▶ [SCOPO DELL'ESERCIZIO]
Modifica le righe di tutti i record sostituendo "Where should I click to:" con "Where do I click to:" e lascia invariato tutto il resto.

[Voci elencate in un dataset]

_ _ _ _

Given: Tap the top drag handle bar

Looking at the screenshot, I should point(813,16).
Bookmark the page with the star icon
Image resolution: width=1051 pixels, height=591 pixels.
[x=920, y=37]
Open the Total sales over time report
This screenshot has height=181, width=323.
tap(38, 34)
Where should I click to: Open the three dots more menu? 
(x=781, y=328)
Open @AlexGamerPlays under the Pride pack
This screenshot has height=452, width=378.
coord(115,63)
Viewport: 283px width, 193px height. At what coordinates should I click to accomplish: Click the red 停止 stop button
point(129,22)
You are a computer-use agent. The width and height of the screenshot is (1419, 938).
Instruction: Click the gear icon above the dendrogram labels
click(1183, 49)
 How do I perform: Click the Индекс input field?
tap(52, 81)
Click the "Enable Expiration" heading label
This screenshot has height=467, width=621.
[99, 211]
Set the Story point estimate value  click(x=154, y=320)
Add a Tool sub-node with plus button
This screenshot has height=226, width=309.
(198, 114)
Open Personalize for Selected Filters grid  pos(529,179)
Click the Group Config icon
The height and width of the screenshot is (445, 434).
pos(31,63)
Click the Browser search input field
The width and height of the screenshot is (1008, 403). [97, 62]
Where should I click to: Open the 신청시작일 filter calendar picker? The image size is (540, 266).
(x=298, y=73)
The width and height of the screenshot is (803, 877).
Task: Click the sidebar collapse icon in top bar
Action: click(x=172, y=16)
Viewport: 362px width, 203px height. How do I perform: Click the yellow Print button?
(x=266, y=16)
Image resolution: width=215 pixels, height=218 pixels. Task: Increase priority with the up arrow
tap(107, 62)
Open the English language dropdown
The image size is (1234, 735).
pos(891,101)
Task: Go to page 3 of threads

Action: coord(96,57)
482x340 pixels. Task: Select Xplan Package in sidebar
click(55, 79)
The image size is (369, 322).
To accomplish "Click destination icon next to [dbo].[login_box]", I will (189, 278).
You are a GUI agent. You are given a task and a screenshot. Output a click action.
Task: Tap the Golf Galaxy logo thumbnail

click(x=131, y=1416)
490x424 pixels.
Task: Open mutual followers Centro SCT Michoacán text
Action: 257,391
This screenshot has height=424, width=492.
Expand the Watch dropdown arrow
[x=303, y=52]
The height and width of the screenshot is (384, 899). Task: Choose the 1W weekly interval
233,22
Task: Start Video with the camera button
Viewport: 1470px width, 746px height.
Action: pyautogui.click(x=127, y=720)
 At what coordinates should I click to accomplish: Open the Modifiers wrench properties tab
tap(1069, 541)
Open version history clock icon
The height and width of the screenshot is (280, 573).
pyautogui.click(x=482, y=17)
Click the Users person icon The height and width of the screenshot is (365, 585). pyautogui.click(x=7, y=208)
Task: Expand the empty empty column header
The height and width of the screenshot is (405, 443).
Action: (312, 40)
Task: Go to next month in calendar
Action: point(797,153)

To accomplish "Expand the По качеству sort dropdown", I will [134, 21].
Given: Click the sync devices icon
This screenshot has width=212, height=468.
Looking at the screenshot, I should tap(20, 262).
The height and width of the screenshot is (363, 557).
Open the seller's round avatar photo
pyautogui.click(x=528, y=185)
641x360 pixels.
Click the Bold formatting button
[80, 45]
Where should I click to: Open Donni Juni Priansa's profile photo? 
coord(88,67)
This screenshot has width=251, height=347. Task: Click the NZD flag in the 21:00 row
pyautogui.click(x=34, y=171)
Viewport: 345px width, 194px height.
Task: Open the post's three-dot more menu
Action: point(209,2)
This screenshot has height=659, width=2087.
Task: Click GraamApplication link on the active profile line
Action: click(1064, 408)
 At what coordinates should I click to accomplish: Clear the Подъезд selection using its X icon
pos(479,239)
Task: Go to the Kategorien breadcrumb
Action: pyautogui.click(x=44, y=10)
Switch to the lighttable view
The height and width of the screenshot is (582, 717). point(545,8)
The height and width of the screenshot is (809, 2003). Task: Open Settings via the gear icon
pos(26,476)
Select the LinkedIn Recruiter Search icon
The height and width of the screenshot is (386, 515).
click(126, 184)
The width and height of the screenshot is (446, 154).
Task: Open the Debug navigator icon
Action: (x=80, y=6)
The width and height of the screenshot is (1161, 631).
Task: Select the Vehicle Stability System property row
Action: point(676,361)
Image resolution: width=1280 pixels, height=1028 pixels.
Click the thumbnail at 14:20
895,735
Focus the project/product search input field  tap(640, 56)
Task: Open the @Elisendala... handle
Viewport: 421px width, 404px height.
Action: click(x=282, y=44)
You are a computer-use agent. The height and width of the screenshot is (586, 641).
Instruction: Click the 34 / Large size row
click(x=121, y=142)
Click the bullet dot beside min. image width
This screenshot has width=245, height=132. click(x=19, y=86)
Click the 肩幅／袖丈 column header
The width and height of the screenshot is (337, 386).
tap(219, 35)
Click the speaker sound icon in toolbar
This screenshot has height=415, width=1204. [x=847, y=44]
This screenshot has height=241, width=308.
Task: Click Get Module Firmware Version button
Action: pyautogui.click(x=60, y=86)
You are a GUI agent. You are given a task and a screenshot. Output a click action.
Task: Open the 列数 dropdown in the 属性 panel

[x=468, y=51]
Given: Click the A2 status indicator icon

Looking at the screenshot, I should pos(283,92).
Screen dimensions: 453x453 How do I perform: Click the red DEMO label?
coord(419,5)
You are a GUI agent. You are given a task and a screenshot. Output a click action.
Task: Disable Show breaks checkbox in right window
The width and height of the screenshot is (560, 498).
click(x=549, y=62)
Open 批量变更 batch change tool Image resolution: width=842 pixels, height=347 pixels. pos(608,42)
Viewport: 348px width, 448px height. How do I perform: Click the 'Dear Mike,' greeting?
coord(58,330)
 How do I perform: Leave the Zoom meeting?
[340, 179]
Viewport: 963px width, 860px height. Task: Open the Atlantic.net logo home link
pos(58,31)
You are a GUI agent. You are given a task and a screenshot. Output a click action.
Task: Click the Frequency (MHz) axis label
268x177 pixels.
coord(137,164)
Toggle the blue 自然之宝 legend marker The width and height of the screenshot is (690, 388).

_ _ _ _

▶ [RISPOSTA AL COMPITO]
Given: Tap the top drag handle bar

Looking at the screenshot, I should point(813,16).
Bookmark the page with the star icon
Image resolution: width=1051 pixels, height=591 pixels.
[x=920, y=37]
Open the Total sales over time report
This screenshot has height=181, width=323.
tap(38, 34)
Where do I click to: Open the three dots more menu? 
(x=781, y=328)
Open @AlexGamerPlays under the Pride pack
This screenshot has height=452, width=378.
coord(115,63)
Viewport: 283px width, 193px height. At what coordinates should I click to accomplish: Click the red 停止 stop button
point(129,22)
You are a computer-use agent. The width and height of the screenshot is (1419, 938).
Instruction: Click the gear icon above the dendrogram labels
click(1183, 49)
 How do I perform: Click the Индекс input field?
tap(52, 81)
Click the "Enable Expiration" heading label
This screenshot has height=467, width=621.
[99, 211]
Set the Story point estimate value  click(x=154, y=320)
Add a Tool sub-node with plus button
This screenshot has height=226, width=309.
(198, 114)
Open Personalize for Selected Filters grid  pos(529,179)
Click the Group Config icon
The height and width of the screenshot is (445, 434).
pos(31,63)
Click the Browser search input field
The width and height of the screenshot is (1008, 403). [97, 62]
Where do I click to: Open the 신청시작일 filter calendar picker? The image size is (540, 266).
(x=298, y=73)
The width and height of the screenshot is (803, 877).
Task: Click the sidebar collapse icon in top bar
Action: click(x=172, y=16)
Viewport: 362px width, 203px height. How do I perform: Click the yellow Print button?
(x=266, y=16)
Image resolution: width=215 pixels, height=218 pixels. Task: Increase priority with the up arrow
tap(107, 62)
Open the English language dropdown
The image size is (1234, 735).
pos(891,101)
Task: Go to page 3 of threads

Action: coord(96,57)
482x340 pixels. Task: Select Xplan Package in sidebar
click(55, 79)
The image size is (369, 322).
To accomplish "Click destination icon next to [dbo].[login_box]", I will (189, 278).
You are a GUI agent. You are given a task and a screenshot. Output a click action.
Task: Tap the Golf Galaxy logo thumbnail

click(x=131, y=1416)
490x424 pixels.
Task: Open mutual followers Centro SCT Michoacán text
Action: 257,391
This screenshot has height=424, width=492.
Expand the Watch dropdown arrow
[x=303, y=52]
The height and width of the screenshot is (384, 899). Task: Choose the 1W weekly interval
233,22
Task: Start Video with the camera button
Viewport: 1470px width, 746px height.
Action: pyautogui.click(x=127, y=720)
 At what coordinates should I click to accomplish: Open the Modifiers wrench properties tab
tap(1069, 541)
Open version history clock icon
The height and width of the screenshot is (280, 573).
pyautogui.click(x=482, y=17)
Click the Users person icon The height and width of the screenshot is (365, 585). pyautogui.click(x=7, y=208)
Task: Expand the empty empty column header
The height and width of the screenshot is (405, 443).
Action: (312, 40)
Task: Go to next month in calendar
Action: point(797,153)

To accomplish "Expand the По качеству sort dropdown", I will [134, 21].
Given: Click the sync devices icon
This screenshot has width=212, height=468.
Looking at the screenshot, I should tap(20, 262).
The height and width of the screenshot is (363, 557).
Open the seller's round avatar photo
pyautogui.click(x=528, y=185)
641x360 pixels.
Click the Bold formatting button
[80, 45]
Where do I click to: Open Donni Juni Priansa's profile photo? 
coord(88,67)
This screenshot has width=251, height=347. Task: Click the NZD flag in the 21:00 row
pyautogui.click(x=34, y=171)
Viewport: 345px width, 194px height.
Task: Open the post's three-dot more menu
Action: point(209,2)
This screenshot has height=659, width=2087.
Task: Click GraamApplication link on the active profile line
Action: click(1064, 408)
 At what coordinates should I click to accomplish: Clear the Подъезд selection using its X icon
pos(479,239)
Task: Go to the Kategorien breadcrumb
Action: pyautogui.click(x=44, y=10)
Switch to the lighttable view
The height and width of the screenshot is (582, 717). point(545,8)
The height and width of the screenshot is (809, 2003). Task: Open Settings via the gear icon
pos(26,476)
Select the LinkedIn Recruiter Search icon
The height and width of the screenshot is (386, 515).
click(126, 184)
The width and height of the screenshot is (446, 154).
Task: Open the Debug navigator icon
Action: (x=80, y=6)
The width and height of the screenshot is (1161, 631).
Task: Select the Vehicle Stability System property row
Action: point(676,361)
Image resolution: width=1280 pixels, height=1028 pixels.
Click the thumbnail at 14:20
895,735
Focus the project/product search input field  tap(640, 56)
Task: Open the @Elisendala... handle
Viewport: 421px width, 404px height.
Action: click(x=282, y=44)
You are a computer-use agent. The height and width of the screenshot is (586, 641).
Instruction: Click the 34 / Large size row
click(x=121, y=142)
Click the bullet dot beside min. image width
This screenshot has width=245, height=132. click(x=19, y=86)
Click the 肩幅／袖丈 column header
The width and height of the screenshot is (337, 386).
tap(219, 35)
Click the speaker sound icon in toolbar
This screenshot has height=415, width=1204. [x=847, y=44]
This screenshot has height=241, width=308.
Task: Click Get Module Firmware Version button
Action: pyautogui.click(x=60, y=86)
You are a GUI agent. You are given a task and a screenshot. Output a click action.
Task: Open the 列数 dropdown in the 属性 panel

[x=468, y=51]
Given: Click the A2 status indicator icon

Looking at the screenshot, I should pos(283,92).
Screen dimensions: 453x453 How do I perform: Click the red DEMO label?
coord(419,5)
You are a GUI agent. You are given a task and a screenshot. Output a click action.
Task: Disable Show breaks checkbox in right window
The width and height of the screenshot is (560, 498).
click(x=549, y=62)
Open 批量变更 batch change tool Image resolution: width=842 pixels, height=347 pixels. pos(608,42)
Viewport: 348px width, 448px height. How do I perform: Click the 'Dear Mike,' greeting?
coord(58,330)
 How do I perform: Leave the Zoom meeting?
[340, 179]
Viewport: 963px width, 860px height. Task: Open the Atlantic.net logo home link
pos(58,31)
You are a GUI agent. You are given a task and a screenshot. Output a click action.
Task: Click the Frequency (MHz) axis label
268x177 pixels.
coord(137,164)
Toggle the blue 自然之宝 legend marker The width and height of the screenshot is (690, 388).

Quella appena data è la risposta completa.